L'avocate générale avait demandé 10 à 12 années dans un réquisitoire implacable faisant état de «la souffrance de tant d'enfances brisées», «de tant de personnalités effractées».
Une peine de 10 à 12 ans de réclusion criminelle a été requise à l'encontre de Régis de Camaret jugé devant les assises du Rhône pour le viol de deux anciennes pensionnaires mineures de son centre d'entraînement de tennis, il y a plus de 20 ans.
"Que de souffrances exprimées à la barre des témoins, d'enfances, d'adolescences brisées, de rêves détruits, de femmes en détresse après tant d'années", a lancé à l'adresse de l'accusé, impassible, l'avocate générale Jacqueline Dufournet.
Au terme d'un requisitoire d'une heure quinze, elle a également demandé contre lui 10 ans d'interdiction des droits civiques, civils et de famille, assortis d'une "interdiction définitive d'exercer une activité professionnelle en lien avec le tennis".
Elle a aussi rappelé que, l'accusé ayant 70 ans, la loi pénitentiaire de mars 2012 lui permettra de bénéficier très vite d'une demande de liberté conditionnelle.
"Il faut parfois toute une vie pour dénoncer ces faits, car on se sent salie, souillée" et les victimes "ont enfoui ça au fond d'elles-mêmes, elles sont incapables de parler car elles ont trop honte et elles étaient sous une forme d'emprise", a souligné la magistrate pour expliquer pourquoi ces accusations ont été révélées près de 20 ans après les faits.
D'où la prescription pour la plupart d'entre elles, et notamment pour la plainte en 2005 de l'ex-numéro deux du tennis français Isabelle Demongeot, à l'origine de l'affaire.
Elle affirmait avoir été violée pendant neuf ans, de 1980 à 1989, par son ancien mentor au tennis-club des Marres de Saint-Tropez (Var).
Seules deux jeunes femmes, Stéphanie Carrouget et Karine Pomares, 36 ans chacune, sont parties civiles dans ce procès durant lequel l'accusé, imperturbable, a simplement reconnu des "attouchements" avec la première, "amoureuse" de lui, et une "relation consentante" avec Isabelle Demongeot.
La thèse du complot :
L'avocate générale a souligné l'arrêt "fort étonnant" de la cour d'appel d'Aix-en-Provence, qui, en 2009, avait prononcé un non-lieu en faveur de Régis de Camaret, arguant notamment de l'insuffisance de charges contre lui.
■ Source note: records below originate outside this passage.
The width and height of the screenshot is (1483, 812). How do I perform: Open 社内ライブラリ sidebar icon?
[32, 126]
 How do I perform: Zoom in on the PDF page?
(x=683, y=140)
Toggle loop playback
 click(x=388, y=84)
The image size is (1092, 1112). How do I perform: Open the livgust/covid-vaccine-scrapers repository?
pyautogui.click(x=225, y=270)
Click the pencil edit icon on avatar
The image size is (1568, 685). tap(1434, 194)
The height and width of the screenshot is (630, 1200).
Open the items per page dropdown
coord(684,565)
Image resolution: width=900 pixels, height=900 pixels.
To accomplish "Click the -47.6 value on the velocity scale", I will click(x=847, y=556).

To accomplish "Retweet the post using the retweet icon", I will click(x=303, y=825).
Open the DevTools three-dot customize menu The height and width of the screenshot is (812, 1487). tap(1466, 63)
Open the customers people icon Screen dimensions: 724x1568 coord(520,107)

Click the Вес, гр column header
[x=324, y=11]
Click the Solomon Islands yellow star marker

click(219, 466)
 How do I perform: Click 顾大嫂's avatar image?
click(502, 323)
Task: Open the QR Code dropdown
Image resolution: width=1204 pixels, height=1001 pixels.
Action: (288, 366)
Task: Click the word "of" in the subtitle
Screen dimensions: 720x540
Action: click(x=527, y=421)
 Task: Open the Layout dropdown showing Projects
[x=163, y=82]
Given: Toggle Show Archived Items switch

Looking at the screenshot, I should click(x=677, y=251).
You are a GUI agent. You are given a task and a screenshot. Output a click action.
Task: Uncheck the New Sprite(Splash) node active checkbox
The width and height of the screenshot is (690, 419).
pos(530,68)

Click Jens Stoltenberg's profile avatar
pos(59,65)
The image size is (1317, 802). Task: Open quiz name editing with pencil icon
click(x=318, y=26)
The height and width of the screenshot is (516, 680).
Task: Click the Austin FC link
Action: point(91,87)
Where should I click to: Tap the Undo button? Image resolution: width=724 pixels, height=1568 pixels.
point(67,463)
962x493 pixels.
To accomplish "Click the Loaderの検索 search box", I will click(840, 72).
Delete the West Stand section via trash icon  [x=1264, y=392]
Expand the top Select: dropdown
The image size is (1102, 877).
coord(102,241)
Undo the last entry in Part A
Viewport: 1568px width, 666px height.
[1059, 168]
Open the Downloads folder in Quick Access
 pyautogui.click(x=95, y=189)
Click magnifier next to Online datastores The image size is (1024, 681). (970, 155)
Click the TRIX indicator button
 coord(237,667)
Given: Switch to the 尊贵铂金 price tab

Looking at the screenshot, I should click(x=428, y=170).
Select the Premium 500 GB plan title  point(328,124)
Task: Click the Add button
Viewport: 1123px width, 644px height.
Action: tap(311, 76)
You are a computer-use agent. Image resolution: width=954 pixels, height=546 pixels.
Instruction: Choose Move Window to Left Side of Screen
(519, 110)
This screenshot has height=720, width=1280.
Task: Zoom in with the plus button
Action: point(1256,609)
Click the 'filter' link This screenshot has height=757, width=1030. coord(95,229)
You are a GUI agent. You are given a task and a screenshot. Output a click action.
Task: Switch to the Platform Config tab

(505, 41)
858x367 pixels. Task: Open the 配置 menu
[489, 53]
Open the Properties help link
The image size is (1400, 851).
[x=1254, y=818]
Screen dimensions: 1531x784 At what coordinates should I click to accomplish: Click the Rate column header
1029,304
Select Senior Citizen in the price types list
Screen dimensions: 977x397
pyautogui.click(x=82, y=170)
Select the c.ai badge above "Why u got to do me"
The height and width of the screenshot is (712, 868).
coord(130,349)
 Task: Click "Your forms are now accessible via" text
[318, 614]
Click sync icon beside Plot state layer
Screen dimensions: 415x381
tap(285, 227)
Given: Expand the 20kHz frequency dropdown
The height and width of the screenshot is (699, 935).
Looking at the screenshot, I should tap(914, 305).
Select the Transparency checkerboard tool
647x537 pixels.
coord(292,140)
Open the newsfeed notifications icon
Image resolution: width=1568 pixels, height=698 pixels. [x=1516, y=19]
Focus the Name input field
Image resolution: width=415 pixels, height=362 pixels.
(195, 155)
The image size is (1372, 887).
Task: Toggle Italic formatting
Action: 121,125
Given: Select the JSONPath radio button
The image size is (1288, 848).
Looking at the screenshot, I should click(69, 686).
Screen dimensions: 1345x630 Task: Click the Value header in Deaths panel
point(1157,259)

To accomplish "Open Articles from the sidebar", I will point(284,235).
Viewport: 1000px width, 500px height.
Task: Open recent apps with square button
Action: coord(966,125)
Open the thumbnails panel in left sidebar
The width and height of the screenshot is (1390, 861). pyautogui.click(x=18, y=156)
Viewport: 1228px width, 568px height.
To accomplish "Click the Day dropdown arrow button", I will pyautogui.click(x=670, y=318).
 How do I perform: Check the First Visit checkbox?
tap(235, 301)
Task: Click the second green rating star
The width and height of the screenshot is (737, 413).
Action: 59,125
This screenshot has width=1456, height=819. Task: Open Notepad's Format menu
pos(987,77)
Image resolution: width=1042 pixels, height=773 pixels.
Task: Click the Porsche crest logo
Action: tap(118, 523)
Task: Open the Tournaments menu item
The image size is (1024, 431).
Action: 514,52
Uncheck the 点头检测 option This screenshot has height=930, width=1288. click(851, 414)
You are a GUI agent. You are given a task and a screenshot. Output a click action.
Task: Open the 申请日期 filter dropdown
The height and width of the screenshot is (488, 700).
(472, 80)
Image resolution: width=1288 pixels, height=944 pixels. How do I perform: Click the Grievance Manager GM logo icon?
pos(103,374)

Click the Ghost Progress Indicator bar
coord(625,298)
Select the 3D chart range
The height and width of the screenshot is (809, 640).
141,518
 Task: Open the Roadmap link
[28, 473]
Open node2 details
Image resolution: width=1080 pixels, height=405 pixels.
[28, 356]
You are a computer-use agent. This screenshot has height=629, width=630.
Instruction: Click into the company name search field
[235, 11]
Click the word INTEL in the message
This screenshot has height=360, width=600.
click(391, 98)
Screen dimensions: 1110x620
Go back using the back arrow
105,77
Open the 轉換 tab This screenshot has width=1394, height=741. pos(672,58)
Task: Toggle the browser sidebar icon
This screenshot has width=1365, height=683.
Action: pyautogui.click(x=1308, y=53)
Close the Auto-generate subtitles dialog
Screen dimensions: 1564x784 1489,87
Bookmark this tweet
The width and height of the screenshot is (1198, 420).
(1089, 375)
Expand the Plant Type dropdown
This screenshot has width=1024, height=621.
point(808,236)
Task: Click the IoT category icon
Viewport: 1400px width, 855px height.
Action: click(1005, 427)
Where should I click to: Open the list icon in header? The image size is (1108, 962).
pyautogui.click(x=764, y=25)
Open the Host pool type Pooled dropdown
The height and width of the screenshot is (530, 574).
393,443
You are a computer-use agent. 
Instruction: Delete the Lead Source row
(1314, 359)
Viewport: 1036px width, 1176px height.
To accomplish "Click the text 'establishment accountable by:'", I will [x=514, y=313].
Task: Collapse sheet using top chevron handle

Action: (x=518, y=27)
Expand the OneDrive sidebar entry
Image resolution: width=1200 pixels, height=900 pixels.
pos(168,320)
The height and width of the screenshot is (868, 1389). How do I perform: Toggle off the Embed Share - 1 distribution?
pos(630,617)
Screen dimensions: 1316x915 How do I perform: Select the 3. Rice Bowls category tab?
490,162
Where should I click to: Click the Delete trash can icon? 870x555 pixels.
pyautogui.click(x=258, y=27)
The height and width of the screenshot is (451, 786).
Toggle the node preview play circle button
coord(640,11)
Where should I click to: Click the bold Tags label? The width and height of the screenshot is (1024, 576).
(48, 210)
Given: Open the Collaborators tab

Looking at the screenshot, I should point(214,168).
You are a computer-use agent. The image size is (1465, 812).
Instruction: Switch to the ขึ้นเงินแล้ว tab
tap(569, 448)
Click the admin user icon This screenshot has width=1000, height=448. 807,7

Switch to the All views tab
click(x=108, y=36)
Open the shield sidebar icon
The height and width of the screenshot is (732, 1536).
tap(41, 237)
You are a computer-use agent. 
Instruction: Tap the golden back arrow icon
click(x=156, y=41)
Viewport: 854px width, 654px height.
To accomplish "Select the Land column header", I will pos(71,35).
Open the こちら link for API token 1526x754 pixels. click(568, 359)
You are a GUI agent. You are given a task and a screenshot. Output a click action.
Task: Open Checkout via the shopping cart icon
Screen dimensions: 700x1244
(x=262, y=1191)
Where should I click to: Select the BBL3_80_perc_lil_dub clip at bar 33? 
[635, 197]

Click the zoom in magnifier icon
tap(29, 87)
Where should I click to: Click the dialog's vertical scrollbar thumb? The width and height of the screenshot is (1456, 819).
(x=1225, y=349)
Mais la Cour de cassation l'avait invalidé, d'où ce renvoi devant les assises.
"Vous allez dire qui ment, avec votre intime conviction!" a lancé à la cour Mme Dufournet, alors que l'accusé, "qui ne ressent aucune compassion", a persisté dans le "déni", jetant à ses victimes un "regard glacial".
"Il n'était pas violent avec les enfants, mais il avait une telle emprise" sur elles, a-t-elle dit.
Durant les sept jours du procès, 26 de ses anciennes élèves, retrouvées par les enquêteurs, sont venues à la barre pour exprimer leur "détresse" des années après et raconter les viols dont elles ont été victimes.
L'avocate générale a aussi demandé à la cour de "rejeter la thèse du complot" qu'aurait ourdi Isabelle Demongeot, détrônée par sa rivale Nathalie Tauziat.
Et de rappeler que la première plainte pour viol avait été déposée dès 2002 devant le parquet de Draguignan par l'une des victimes prescrites. "Ces filles ne sont pas de la même génération, elles ne se connnaissaient pas et les faits se déroulent sur plus de dix ans", a-t-elle souligné.
"C'est la parole des plaignantes contre celle de l'accusé", a plaidé Me Catherine Gambette, l'un des conseils de Régis de Camaret, demandant son "acquittement au bénéfice du doute".
Elle a dénoncé la volonté du ministère public d'avoir fait citer 26 victimes prescrites pour faire un "procès hors norme, pour l'exemple".
"Il faut dépasser ce sentiment de céder devant l'émotion, je ne nie pas la souffrance mais ce n'est pas elle qui doit guider votre décision", a-t-elle dit, demandant à la cour d'avoir un "regard critique sur la parole des plaignantes".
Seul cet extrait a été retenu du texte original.